In this month’s Polo Escape, Polo Lady traveled to La Esperanza, an incredible ranch in Coronel Suárez, one of many historical places in Argentinian polo.
Argentina is the mecca of polo in the world. If you want to specialize in this sport, you must know that this South American country is a ‘must’ destination.
Currently, country houses dedicated to practicing and playing polo are scattered in an increasingly high number around the country. Indeed, there has been a steady growth of these equine establishments over the past few years that have been specifically created for a weekend break.

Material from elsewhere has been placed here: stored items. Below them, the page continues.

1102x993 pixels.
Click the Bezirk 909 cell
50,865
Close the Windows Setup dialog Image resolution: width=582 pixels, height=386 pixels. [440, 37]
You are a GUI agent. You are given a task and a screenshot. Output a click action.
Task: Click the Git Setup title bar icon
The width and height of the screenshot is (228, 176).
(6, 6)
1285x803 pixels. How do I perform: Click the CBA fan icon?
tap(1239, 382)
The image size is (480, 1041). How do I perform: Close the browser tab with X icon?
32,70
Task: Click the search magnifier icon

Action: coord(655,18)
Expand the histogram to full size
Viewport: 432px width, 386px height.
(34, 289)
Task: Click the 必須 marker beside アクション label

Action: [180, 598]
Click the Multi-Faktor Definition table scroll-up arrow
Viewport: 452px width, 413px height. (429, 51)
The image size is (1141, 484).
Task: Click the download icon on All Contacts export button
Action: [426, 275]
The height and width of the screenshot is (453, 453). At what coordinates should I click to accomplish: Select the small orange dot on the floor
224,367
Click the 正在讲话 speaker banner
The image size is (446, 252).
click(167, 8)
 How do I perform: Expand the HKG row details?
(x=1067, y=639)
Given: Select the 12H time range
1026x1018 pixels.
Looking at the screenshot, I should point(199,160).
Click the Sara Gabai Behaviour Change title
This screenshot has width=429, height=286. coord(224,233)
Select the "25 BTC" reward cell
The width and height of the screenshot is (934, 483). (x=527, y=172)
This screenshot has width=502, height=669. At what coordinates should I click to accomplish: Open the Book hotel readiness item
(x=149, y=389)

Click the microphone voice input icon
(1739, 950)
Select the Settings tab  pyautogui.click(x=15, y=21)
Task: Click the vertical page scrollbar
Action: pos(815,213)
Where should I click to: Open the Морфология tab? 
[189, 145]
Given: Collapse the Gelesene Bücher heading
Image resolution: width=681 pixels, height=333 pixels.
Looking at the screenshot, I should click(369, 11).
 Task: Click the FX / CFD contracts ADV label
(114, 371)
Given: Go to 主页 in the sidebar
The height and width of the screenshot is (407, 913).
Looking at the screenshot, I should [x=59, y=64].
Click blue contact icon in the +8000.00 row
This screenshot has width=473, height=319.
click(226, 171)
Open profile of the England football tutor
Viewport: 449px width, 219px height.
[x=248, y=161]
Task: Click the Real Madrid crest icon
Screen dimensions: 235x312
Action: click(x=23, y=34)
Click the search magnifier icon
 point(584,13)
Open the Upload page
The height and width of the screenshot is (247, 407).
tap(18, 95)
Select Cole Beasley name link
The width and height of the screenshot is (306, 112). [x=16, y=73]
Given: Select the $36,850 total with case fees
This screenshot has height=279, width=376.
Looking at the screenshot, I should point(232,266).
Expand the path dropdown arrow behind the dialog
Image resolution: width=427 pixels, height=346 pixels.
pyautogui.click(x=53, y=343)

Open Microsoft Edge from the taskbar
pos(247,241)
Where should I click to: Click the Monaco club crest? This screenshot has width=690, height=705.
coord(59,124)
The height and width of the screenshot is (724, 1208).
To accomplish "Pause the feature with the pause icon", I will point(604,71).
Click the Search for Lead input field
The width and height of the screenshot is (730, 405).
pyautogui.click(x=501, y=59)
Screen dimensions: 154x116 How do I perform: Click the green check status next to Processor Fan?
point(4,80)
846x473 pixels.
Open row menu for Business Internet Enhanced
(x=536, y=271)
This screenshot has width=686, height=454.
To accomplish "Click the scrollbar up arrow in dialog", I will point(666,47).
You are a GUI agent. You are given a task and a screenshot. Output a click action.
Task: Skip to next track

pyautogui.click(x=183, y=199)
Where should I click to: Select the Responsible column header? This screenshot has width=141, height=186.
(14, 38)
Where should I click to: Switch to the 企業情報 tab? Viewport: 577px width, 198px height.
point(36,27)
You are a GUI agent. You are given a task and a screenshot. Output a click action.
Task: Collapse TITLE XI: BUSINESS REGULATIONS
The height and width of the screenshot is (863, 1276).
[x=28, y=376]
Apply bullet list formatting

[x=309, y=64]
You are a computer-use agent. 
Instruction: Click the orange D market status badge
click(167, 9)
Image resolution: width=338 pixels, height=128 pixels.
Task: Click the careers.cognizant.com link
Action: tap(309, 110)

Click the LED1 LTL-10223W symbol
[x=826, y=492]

La Esperanza is only a few hours away from Buenos Aires and it is the ranch with the oldest history. Being an old ranch does not affect its charm. It is located in Coronel Suárez, the birth town of the Huguey family and a reference point for Argentina’s high handicap. It offers luxury, comfort, and high-level horses, if you want to practice the Sport of Kings. José María Bertola, manager of the establishment, explains what you need to know to be irrefutably convinced to visit the place.
Can you tell us the history of La Esperanza?
“The ranch was opened by my parents in the ‘50s in Córdoba. Then, we lived in Tucumán for a few years and we built La Esperanza there where we had a beautiful club. Finally, we came to Suárez in 1984 and built La Esperanza. As my grandmother from my father’s side of the family was from Suárez and we are Heguy’s cousins, we wanted to develop a concept principally associated with polo. It is important to us, so we came here as this city is related to the sport.”
What is the visitor’s timetable?
“Accommodation and meals are offered here. In the morning, there is practice of hitting the ball, and in the afternoon, there is training. As there are so many horses, a lot of people are needed to take them around every day.”
When is the best time of the year to visit?
“In general, from November to April. When it is cold, things can be rather difficult.”
What’s the range of people who visit the ranch?
“90% are foreigners and some are Argentinian; all age groups, from 7-year-old children to 60-70-year-olds. We have even had good polo players who come to improve their polo, 4 or 5 goal polo players, so a bit of everything. Some of these players are regulars whilst others are occasional.”
Talk about the facilities and other services you offer.
“We have six fields, all with irrigation, and many horses—around 240. We have bedrooms with bathrooms ensuite and we serve meals all expertly prepared by our onsite chef at a special place we have. Food is homemade and our specialty is country meat. Our fields are just outside the city. A taxi to visit the village takes only a few minutes. We have an optional private jet service that we hire and bring here for people who come from other countries.”
How much does it help being at Coronel Suárez, the birthplace of polo?
“It helps a lot with promotion. When people hear Coronel Suárez, they feel impressed. There are a lot of people involved with polo in this area and like being in contact with polo. Here, you can breathe polo and many people make a living from this. There are a lot of grooms and trainers and there must be 40 or 50 polo fields. All this creates work, people come to stay at the ranches, they visit the village, and buy things. All in all, it benefits everyone.”